### Selection
++++++++++++++++++++

- Location: Volnovakha, Donetsk Oblast, Ukraine
- Date: 27 October 2023; 2 years ago
- Target: Civilians
- Attack type: Mass murder; Execution;
- Weapon: VSS Vintorez
- Deaths: 9 family members of the Kapkanets family, including two children
- Perpetrators: Anton Sopov Stanislav Rau
- Motive: Occupying civilian household

= Volnovakha massacre =

Execution of a family from Volnovakha, Ukraine by Russian forces in 2023

On 27 October 2023, two soldiers of the Russian Armed Forces massacred a family of nine Ukrainians, all civilians, after breaking into their home in Volnovakha, Ukraine, during the Russian invasion of Ukraine. Nine bodies have been found at the location, including two children aged 5 and 9 years old. Volnovakha has been within Russian-occupied territories since Russia's capture of the city in March 2022.

According to the Ukrainian Prosecutor's Office, Russian soldiers demanded that the family leave their home because the Russians intended to house a military unit there, but the family refused. A few days later, Russian soldiers returned and shot all the family members in the house. Russian prosecutors announced they have started an investigation of the Russian soldiers suspected in the murders. Photos from the crime scenes included family members shot dead in their beds, some embracing each other, and blood on the walls. Mikhail Savva of the Ukrainian human rights organization Center for Civil Liberties pointed out that the Volnovakha murders are a rare case of Moscow admitting murders of civilians by their own forces, something they have almost always denied despite numerous evidence, but that it was likely just Kremlin "feigning concern about the fate of civilians, while ignoring the many other crimes".

++++++++++++++++++++

### Supplied material
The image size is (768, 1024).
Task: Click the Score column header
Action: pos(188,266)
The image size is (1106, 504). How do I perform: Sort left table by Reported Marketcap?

++++++++++++++++++++

### Directives
1: Write out the part of the Volnovakha massacre article that opens with the words containing "On 27 October" and closes with "in March 2022.".
2: Continue the article on the Volnovakha massacre from where it stops.

### Answers below
1:
On 27 October 2023, two soldiers of the Russian Armed Forces massacred a family of nine Ukrainians, all civilians, after breaking into their home in Volnovakha, Ukraine, during the Russian invasion of Ukraine. Nine bodies have been found at the location, including two children aged 5 and 9 years old. Volnovakha has been within Russian-occupied territories since Russia's capture of the city in March 2022.

2:
==Background==
Since the Russian invasion of Ukraine in 2022, Ukrainian officials, prosecutors, and rights groups have repeatedly accused Russia of committing war crimes in Ukraine. Despite highly documented evidence, particularly accumulated in areas liberated from Russian forces, Russian officials have continually denied these accusations, claiming the evidence was fabricated and meant to smear the name of Russian forces.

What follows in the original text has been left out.